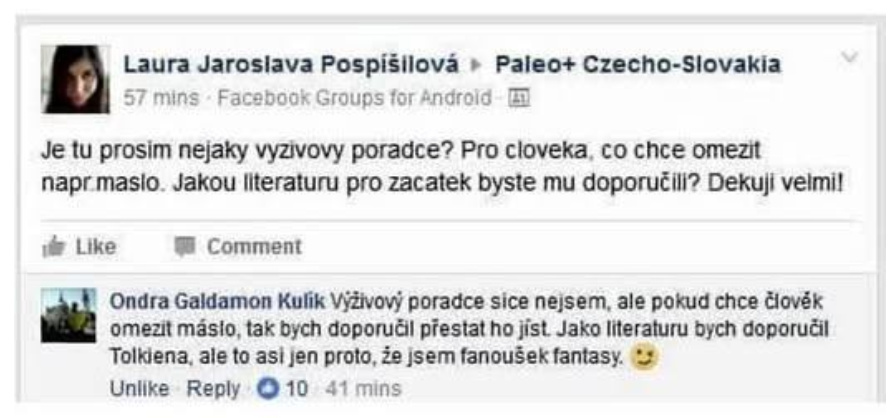
Task: Click the post text about vyzivovy poradce
Action: (442, 168)
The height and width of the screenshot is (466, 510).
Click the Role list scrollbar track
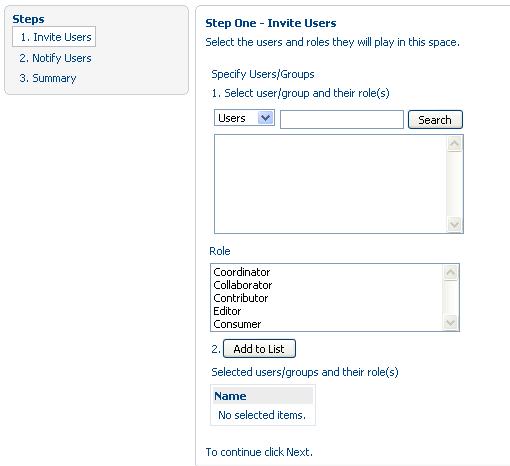click(x=451, y=297)
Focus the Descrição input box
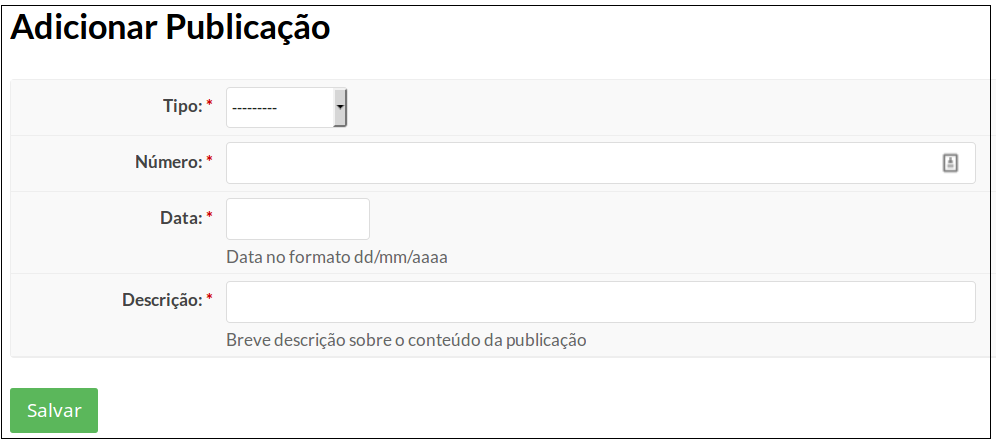The height and width of the screenshot is (442, 996). coord(600,302)
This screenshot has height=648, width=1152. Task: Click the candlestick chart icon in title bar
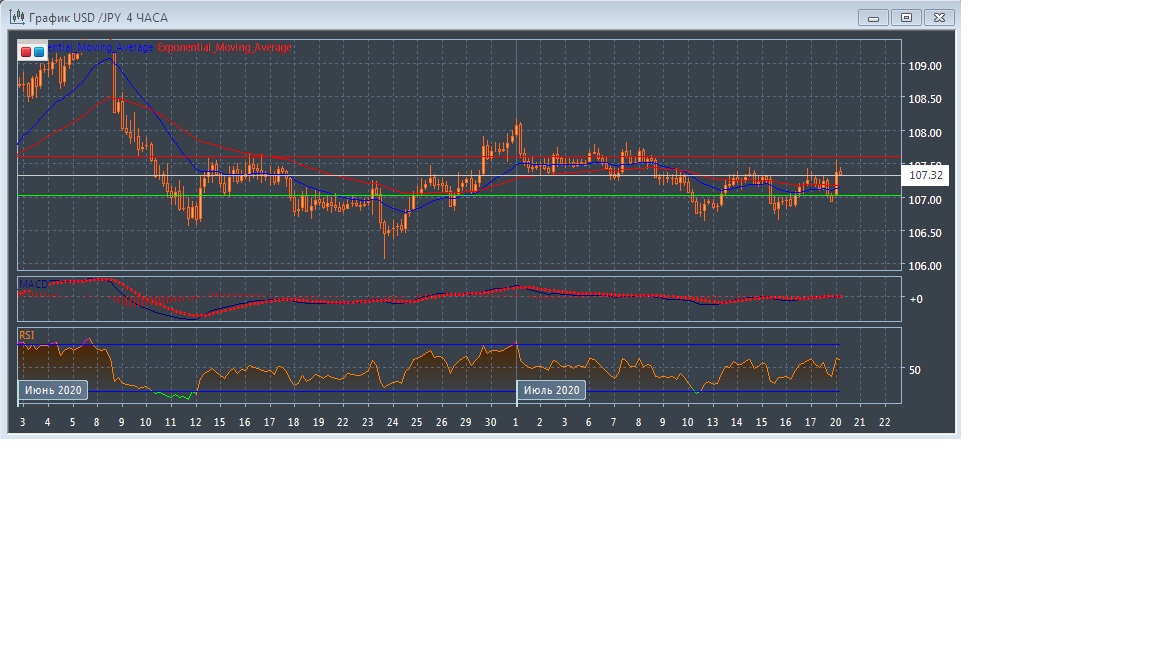pos(15,17)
------------------------------------------------------------
▶ [Exercise brief]
Nothing is needed beyond an exact transcription of the lines from the one containing "The height and width of the screenshot is (466, 510)." to the end of the entries above, with the pictures omitted.

▶ [Written answer]
The height and width of the screenshot is (466, 510).
Click the Role list scrollbar track
click(x=451, y=297)
Focus the Descrição input box
The height and width of the screenshot is (442, 996). coord(600,302)
This screenshot has height=648, width=1152. Task: Click the candlestick chart icon in title bar
pos(15,17)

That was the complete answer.